Mersenne numbers: if equation x + y + axy = b has no soln's in positive integers, a =

[Diego_D]

True or False:
If the equation x + y + axy = b has no solution in positive integers, where ab + 2 = 2^a, and a - a prime, then 2^a -1 - prime.

Decision:
x + y + axy = b
ax + ay + ax ^. ay + 1 = ab + 1
(ax + 1) (ay + 1) = ab + 1
(ax + 1) (ay + 1) = ab + 2-1
(ax + 1) (ay + 1) = 2^a -1
All would be good if done with this.
Can I find an answer in the discussions? I have some doubts that the equation has no solution in positive integers, but 2^a -1 - composite number.

 

[Limax]

Suppose a = 2. Then \(\displaystyle (2x+1)(2y+1)=2^2-1=3\) and it is impossible for both x and y to be positive since one of the factors on the LHS must be 1. Also \(\displaystyle 2^2-1=3\) is prime. So the statement is true for a = 2.

Now let a be an odd prime. I will use this result: if p is a prime dividing \(\displaystyle 2^a-1\), then \(\displaystyle p\equiv1\pmod a\). It is not hard to prove it but I shall leave it for now.

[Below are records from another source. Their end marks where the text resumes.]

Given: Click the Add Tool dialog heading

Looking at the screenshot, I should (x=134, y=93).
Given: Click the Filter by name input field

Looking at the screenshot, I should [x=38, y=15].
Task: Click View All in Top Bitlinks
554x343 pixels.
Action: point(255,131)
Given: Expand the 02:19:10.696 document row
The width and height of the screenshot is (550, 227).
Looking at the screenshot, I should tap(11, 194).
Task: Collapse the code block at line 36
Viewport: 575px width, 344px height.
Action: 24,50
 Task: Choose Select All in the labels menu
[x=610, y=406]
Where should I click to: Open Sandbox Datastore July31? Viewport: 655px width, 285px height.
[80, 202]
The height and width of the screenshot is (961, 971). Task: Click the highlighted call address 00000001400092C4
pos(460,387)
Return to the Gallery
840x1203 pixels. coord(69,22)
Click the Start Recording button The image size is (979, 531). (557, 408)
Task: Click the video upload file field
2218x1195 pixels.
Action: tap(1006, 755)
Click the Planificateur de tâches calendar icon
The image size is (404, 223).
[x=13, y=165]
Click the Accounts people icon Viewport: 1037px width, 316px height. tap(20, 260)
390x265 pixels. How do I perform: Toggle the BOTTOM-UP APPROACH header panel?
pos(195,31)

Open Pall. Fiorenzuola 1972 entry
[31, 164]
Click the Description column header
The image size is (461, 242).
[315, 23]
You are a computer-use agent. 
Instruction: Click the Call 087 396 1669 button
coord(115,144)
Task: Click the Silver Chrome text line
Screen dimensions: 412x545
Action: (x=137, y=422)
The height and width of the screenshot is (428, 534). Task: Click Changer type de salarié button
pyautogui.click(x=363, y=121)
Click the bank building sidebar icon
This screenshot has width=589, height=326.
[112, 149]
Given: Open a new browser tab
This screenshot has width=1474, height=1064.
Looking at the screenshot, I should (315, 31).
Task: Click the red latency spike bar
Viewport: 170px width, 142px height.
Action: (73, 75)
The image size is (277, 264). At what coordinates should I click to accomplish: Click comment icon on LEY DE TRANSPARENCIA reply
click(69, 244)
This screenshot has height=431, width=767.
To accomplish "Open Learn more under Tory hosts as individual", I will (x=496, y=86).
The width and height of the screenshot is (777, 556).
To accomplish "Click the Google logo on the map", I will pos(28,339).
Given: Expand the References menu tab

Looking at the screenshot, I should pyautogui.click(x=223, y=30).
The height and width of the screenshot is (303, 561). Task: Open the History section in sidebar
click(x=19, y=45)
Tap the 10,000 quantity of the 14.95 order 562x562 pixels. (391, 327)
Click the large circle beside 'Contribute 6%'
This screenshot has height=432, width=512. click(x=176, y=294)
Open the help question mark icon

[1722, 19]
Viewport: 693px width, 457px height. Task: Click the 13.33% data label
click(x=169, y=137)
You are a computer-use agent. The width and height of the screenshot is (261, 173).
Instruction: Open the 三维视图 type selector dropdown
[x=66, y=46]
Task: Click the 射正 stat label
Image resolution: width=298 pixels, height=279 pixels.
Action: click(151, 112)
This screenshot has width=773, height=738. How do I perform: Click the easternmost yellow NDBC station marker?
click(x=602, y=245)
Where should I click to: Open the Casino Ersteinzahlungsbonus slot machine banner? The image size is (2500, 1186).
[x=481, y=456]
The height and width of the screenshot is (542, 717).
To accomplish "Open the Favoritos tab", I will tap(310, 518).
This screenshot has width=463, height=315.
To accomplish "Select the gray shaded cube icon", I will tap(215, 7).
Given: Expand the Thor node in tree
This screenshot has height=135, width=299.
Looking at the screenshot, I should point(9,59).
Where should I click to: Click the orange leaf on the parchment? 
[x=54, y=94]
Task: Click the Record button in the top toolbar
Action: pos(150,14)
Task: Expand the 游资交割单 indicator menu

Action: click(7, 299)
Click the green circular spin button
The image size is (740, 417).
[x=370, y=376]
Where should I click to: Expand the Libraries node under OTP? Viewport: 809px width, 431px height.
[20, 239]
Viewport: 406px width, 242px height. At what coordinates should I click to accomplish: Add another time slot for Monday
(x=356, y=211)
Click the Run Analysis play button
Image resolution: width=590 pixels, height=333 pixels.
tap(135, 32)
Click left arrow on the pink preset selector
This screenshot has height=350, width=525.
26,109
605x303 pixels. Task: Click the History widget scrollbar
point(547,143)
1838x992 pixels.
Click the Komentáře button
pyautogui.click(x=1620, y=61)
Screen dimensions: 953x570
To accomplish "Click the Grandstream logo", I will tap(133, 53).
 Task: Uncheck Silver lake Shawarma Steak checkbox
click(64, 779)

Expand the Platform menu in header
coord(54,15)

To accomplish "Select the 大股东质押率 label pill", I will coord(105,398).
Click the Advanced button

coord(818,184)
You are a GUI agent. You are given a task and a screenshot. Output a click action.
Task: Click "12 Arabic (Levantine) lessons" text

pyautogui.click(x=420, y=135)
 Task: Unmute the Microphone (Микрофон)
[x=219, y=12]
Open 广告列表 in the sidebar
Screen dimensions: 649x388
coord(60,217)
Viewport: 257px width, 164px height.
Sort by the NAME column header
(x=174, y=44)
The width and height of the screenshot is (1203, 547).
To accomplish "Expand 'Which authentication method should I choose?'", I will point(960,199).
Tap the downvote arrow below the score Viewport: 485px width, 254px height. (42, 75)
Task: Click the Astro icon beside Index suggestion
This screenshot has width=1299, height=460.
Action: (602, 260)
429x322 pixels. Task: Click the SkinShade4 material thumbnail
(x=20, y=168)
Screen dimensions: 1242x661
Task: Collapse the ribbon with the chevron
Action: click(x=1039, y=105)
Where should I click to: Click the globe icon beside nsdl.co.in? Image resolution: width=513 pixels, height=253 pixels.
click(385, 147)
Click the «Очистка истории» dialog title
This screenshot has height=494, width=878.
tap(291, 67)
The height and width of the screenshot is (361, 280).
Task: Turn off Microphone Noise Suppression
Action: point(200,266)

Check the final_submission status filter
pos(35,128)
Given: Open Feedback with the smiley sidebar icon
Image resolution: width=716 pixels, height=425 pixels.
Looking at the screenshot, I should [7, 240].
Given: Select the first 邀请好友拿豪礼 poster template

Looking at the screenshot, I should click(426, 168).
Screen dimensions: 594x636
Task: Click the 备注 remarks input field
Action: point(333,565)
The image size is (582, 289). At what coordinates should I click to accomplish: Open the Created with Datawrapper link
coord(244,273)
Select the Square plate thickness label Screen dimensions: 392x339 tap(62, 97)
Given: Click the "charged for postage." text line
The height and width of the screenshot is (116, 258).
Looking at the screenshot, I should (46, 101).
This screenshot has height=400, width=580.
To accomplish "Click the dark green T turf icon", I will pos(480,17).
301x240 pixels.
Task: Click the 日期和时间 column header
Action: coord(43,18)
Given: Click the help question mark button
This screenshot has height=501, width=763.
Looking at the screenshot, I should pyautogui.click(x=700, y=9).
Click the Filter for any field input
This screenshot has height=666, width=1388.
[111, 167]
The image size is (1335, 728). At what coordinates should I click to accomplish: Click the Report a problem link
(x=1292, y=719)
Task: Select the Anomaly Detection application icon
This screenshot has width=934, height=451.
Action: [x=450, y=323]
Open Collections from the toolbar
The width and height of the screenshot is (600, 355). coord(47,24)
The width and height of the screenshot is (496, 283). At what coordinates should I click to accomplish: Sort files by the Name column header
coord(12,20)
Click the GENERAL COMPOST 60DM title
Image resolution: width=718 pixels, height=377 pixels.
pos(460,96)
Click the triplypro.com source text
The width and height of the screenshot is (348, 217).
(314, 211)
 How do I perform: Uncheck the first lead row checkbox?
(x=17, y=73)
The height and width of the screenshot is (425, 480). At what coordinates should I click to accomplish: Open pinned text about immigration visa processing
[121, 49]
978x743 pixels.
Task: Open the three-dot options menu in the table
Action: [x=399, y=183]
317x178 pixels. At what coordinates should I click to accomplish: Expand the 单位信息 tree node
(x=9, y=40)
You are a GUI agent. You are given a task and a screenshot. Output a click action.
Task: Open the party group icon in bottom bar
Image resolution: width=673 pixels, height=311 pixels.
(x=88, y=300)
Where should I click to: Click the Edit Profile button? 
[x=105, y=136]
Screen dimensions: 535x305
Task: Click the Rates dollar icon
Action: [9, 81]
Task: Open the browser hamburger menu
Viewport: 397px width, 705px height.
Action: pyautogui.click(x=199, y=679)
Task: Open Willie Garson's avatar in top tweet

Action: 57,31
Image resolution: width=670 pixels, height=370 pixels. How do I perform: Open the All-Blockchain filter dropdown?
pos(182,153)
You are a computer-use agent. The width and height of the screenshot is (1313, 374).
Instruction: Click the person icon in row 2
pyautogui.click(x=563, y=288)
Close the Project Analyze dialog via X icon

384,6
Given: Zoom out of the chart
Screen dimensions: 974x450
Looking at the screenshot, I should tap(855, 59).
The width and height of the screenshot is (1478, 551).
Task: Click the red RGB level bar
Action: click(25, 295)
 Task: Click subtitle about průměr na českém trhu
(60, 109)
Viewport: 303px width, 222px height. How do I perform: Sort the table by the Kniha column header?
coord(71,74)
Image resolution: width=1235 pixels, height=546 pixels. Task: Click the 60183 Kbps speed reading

Clearly the product of two primes dividing \(\displaystyle 2^a-1\) is also \(\displaystyle \equiv1\pmod a\). It follows that if p is not the only prime dividing \(\displaystyle 2^a-1\) or divides it more than once, we could choose x and y such that \(\displaystyle ax+1=p\) and \(\displaystyle ay+1\) is the product of the other prime factors, and then x and y would be positive solutions to the given equation. Hence p must be the only prime factor of \(\displaystyle 2^a-1\) dividing it just once, meaning \(\displaystyle 2^a-1=p\) is prime.